A defesa de Monteiro afirmou que o advogado foi surpreendido pela decisão. “Sua atuação sempre se deu de forma estritamente técnica, na condição de advogado do Banco Master e de diversos outros clientes, sem qualquer participação em atividades alheias ao exercício profissional”, afirmou.
Para André Mendonça, manter os investigados em liberdade significaria “risco concreto de desaparecimento de recursos e bens necessários à recomposição dos danos decorrentes dos ilícitos sob apuração”.
O ministro também diz que, como “a organização criminosa demonstra altíssima capacidade de reorganização, mesmo após a deflagração de operações”, a prisão é essencial para interromper a prática de “ocultação e reciclagem de capitais por meio de empresas de fachada”.
Ao longo da investigação, Paulo Henrique Costa costumava argumentar que nenhuma decisão foi individual dentro do BRB e que os instrumentos usados na compra de carteiras de crédito são comuns no mercado.
Os seis apartamentos atribuídos a Costa pela PF são de altíssimo padrão, com metragem elevada e alto custo de manutenção. Em São Paulo, os empreendimentos ficam concentrados no eixo Itaim Bibi-Vila Olímpia, onde o metro quadrado figura entre os mais valorizados da cidade.
Costa esteve à frente do BRB de 2019 a novembro de 2025 por indicação do então governador do Distrito Federal Ibaneis Rocha (MDB). Antes de assumir o comando do BRB, trabalhou por quase duas décadas na Caixa, onde foi vice-presidente de Clientes, Negócios e Transformação Digital.
O executivo era alvo de investigações desde a primeira fase da operação, deflagrada em 18 de novembro de 2025. Na ocasião, o Ministério Público Federal chegou a pedir a prisão do executivo, mas a medida foi negada pela Justiça Federal, que determinou apenas seu afastamento do comando do banco.
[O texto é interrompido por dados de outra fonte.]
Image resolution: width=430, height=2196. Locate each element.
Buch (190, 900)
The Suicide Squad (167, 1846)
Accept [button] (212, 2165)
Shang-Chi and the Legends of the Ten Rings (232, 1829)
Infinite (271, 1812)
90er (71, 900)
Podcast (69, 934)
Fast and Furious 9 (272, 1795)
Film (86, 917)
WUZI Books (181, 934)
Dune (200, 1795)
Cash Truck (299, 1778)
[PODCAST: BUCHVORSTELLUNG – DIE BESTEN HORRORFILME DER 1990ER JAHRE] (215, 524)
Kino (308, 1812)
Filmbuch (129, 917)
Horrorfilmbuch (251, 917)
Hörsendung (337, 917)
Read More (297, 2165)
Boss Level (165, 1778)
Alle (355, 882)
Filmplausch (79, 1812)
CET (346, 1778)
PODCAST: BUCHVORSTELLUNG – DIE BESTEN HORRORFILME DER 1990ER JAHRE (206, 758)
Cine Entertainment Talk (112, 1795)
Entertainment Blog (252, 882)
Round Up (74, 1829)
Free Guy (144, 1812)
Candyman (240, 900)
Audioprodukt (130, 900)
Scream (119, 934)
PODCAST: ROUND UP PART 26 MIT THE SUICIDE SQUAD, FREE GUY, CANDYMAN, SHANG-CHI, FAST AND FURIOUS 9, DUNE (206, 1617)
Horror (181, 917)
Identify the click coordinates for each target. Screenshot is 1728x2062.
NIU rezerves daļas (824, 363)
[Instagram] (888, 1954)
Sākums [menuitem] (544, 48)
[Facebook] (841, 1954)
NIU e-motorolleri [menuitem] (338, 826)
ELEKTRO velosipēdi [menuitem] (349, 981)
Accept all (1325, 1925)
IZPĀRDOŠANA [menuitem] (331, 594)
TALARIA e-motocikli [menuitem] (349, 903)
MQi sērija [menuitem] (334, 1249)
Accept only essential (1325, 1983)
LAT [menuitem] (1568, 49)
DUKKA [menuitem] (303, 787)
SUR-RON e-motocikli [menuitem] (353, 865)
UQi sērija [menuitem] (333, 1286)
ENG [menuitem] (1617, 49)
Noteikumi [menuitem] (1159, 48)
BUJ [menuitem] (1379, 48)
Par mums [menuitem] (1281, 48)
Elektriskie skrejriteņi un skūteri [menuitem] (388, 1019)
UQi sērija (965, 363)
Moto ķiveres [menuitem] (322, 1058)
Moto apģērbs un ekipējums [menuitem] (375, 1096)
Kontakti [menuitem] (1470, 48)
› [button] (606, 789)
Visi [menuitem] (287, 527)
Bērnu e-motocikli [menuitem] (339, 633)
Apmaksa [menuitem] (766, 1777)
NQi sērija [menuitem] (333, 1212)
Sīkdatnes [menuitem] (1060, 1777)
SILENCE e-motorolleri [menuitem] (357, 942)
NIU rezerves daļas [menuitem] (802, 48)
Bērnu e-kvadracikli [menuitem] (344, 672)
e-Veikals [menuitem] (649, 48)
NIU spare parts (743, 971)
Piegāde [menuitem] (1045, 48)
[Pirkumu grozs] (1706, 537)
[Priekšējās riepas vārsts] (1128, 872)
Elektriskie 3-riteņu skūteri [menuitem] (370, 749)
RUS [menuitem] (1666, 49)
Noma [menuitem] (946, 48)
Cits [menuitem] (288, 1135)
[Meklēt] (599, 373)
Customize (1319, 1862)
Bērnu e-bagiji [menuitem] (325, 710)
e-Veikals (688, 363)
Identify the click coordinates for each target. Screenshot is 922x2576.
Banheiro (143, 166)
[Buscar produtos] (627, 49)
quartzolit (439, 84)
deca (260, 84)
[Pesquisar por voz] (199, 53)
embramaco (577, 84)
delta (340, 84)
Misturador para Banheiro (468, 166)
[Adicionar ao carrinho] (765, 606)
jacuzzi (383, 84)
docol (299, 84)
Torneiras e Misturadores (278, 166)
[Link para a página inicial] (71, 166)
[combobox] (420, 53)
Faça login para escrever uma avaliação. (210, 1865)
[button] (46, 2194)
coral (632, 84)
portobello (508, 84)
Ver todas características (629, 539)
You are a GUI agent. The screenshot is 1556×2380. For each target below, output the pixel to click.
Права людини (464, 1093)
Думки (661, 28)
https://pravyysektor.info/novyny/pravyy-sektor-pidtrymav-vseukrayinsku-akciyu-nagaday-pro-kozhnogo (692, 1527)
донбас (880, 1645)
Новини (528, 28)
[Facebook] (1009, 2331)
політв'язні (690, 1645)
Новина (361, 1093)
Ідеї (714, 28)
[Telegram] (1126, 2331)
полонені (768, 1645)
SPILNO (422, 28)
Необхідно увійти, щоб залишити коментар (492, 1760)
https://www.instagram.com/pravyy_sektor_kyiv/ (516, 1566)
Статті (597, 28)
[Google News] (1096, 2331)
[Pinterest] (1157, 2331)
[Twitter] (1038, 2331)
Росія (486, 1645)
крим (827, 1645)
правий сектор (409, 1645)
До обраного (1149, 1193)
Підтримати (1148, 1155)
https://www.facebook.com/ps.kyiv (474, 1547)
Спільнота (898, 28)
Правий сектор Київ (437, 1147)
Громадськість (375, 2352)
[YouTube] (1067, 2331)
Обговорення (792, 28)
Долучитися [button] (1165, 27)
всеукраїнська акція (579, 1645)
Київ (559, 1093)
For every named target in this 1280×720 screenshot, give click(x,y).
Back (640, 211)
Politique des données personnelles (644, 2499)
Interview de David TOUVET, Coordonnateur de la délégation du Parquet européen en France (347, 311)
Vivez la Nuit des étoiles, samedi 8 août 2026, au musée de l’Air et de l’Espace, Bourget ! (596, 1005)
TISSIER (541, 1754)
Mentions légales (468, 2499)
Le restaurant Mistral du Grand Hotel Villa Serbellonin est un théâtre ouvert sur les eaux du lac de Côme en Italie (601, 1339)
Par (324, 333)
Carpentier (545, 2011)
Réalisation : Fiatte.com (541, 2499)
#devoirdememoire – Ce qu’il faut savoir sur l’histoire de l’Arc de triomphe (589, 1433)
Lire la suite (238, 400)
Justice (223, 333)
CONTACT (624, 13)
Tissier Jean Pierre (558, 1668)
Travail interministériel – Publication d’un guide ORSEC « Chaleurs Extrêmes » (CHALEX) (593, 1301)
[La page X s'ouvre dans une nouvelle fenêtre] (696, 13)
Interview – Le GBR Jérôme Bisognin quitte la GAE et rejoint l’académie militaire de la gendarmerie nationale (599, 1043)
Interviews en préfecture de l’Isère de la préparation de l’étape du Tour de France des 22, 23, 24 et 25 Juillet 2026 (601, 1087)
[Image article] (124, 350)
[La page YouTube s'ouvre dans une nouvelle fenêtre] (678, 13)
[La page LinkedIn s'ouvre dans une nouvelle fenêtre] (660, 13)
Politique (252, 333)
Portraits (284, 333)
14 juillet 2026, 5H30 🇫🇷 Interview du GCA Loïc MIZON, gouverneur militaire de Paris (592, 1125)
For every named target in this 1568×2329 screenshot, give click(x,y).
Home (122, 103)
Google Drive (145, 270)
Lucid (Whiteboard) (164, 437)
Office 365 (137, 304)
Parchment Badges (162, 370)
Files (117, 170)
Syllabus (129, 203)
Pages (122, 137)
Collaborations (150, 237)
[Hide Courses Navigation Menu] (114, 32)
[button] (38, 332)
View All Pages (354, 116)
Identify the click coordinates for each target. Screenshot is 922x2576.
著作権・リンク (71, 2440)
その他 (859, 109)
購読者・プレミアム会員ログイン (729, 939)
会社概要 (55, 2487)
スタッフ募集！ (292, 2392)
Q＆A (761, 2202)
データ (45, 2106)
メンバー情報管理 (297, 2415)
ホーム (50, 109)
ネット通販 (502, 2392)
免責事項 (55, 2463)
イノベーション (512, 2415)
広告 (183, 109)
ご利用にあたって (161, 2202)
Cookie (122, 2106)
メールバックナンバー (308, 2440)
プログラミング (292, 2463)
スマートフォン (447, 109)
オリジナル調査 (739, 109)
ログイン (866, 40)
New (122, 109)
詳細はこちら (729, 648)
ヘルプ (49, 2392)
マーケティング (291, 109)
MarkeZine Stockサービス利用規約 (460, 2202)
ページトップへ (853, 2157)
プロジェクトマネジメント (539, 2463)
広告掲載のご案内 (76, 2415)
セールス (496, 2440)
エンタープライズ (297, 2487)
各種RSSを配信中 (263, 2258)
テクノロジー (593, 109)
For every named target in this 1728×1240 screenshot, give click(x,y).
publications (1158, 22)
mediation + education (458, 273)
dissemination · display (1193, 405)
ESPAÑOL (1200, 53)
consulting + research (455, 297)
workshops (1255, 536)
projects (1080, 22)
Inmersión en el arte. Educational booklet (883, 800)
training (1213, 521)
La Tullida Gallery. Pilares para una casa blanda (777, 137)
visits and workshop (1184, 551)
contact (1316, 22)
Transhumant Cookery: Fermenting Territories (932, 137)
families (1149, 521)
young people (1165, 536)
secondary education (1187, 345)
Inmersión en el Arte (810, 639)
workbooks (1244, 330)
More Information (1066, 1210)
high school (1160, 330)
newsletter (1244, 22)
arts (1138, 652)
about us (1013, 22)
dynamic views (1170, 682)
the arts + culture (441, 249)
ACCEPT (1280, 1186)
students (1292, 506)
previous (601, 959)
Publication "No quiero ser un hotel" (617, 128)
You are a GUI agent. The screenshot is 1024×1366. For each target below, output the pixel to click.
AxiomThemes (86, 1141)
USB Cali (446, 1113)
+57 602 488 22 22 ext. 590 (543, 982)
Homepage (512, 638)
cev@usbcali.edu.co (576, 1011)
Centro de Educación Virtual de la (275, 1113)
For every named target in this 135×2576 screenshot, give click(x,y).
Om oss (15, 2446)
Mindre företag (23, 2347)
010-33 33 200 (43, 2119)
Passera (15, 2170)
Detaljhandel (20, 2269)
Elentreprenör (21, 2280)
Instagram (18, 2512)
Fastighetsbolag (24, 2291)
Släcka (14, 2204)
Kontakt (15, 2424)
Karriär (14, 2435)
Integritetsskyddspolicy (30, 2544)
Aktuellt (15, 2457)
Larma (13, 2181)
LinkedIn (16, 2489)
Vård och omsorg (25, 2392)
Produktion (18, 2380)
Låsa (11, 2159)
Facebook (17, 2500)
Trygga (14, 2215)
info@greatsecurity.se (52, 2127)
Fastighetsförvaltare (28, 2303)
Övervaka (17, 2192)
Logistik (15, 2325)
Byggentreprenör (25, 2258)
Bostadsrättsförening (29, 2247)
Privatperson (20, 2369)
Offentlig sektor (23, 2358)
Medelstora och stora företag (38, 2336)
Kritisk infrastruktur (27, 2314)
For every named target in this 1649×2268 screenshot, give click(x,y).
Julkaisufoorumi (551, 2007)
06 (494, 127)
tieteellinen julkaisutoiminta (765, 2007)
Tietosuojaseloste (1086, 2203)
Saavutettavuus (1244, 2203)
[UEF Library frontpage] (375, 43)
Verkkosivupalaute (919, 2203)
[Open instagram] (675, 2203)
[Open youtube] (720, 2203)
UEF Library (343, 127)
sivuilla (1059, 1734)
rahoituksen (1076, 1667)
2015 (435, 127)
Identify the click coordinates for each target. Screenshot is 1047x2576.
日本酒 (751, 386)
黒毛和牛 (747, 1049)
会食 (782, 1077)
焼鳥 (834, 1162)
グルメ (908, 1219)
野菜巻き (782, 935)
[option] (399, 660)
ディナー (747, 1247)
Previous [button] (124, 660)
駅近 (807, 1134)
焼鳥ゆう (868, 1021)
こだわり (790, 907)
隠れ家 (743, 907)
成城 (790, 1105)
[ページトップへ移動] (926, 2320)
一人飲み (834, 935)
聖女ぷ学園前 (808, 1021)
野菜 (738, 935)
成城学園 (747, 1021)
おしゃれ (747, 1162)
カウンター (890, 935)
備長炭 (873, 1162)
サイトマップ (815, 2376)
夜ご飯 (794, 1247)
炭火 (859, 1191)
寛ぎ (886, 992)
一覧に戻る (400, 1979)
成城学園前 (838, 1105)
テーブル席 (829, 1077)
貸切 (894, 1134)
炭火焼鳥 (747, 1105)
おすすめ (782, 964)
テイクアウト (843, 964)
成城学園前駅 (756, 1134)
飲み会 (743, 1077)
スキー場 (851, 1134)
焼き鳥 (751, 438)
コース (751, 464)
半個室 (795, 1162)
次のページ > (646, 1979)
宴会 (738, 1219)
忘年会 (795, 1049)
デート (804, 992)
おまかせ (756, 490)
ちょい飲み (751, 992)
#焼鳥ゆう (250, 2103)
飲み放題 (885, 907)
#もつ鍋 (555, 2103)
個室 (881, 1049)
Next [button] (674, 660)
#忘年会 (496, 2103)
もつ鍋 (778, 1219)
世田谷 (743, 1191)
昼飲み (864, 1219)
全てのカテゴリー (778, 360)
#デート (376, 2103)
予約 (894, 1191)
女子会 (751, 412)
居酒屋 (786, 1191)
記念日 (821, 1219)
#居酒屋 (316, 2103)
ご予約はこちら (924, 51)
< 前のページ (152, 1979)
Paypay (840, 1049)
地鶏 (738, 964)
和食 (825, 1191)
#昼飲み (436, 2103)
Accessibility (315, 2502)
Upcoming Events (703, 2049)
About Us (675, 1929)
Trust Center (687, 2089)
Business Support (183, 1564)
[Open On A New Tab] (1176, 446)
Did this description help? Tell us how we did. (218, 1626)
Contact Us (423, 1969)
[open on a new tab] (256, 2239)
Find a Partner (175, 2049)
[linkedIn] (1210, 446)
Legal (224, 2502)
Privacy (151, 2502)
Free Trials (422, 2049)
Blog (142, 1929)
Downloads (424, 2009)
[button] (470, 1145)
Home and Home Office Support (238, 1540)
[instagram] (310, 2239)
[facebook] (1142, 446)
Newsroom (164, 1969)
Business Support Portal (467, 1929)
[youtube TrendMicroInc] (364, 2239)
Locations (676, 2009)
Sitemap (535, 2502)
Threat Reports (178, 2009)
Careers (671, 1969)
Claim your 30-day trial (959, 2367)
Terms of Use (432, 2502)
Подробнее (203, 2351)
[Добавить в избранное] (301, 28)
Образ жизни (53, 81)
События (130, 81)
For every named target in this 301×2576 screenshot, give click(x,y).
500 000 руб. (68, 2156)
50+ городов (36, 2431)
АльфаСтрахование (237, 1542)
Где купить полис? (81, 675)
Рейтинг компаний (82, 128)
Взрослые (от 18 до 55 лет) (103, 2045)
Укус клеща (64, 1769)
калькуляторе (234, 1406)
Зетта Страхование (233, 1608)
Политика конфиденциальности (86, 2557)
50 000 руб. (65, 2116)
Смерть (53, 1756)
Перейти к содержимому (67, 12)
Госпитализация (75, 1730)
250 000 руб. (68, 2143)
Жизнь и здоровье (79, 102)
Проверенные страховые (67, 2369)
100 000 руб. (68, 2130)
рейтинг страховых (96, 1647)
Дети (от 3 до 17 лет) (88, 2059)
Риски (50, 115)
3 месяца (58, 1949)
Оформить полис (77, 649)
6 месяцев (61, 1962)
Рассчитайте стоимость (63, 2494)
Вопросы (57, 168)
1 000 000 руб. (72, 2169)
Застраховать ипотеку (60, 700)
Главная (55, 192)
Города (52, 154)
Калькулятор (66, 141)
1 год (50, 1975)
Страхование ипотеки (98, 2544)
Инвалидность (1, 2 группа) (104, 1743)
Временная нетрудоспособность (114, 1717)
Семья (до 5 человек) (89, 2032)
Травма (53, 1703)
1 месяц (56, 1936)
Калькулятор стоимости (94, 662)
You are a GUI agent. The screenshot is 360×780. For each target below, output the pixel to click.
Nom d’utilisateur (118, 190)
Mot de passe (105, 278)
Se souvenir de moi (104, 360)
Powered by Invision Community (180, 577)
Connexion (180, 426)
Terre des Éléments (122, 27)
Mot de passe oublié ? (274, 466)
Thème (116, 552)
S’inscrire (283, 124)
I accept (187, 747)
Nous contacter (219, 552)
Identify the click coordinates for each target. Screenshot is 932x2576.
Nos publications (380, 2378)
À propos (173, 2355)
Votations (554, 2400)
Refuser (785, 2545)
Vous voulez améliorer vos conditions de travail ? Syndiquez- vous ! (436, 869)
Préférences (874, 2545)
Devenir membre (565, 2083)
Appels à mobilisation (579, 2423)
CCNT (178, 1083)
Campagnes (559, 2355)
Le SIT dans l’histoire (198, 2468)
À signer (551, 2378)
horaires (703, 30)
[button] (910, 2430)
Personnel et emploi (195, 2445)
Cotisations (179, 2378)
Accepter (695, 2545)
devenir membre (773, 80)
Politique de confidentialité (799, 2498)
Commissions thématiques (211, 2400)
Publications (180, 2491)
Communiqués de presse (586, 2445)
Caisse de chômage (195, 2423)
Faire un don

Ele foi afastado do cargo por 60 dias por determinação judicial e demitido no dia seguinte pelo então governador. Foi substituído por Nelson Souza, ex-presidente da Caixa.
No início de abril, o BRB entregou à PF o relatório final de uma auditoria independente sobre seus negócios com o Master. O material consolidou suspeitas que já vinham sendo apuradas desde a primeira fase da operação.
A auditoria aponta que as operações de compra de carteiras do Master eram tratadas internamente como “negócio do presidente” e conduzidas sob pressão e urgência. O relatório indica que as carteiras eram fragmentadas, para evitar a necessidade de aprovação pelo conselho de administração do banco público.
Ao todo, o BRB comprou R$ 21,9 bilhões em carteiras do banco de Vorcaro. Parte relevante desses ativos, cerca de R$ 12,3 bilhões, apresenta indícios de ausência de lastro, inconsistências estruturais e vícios documentais.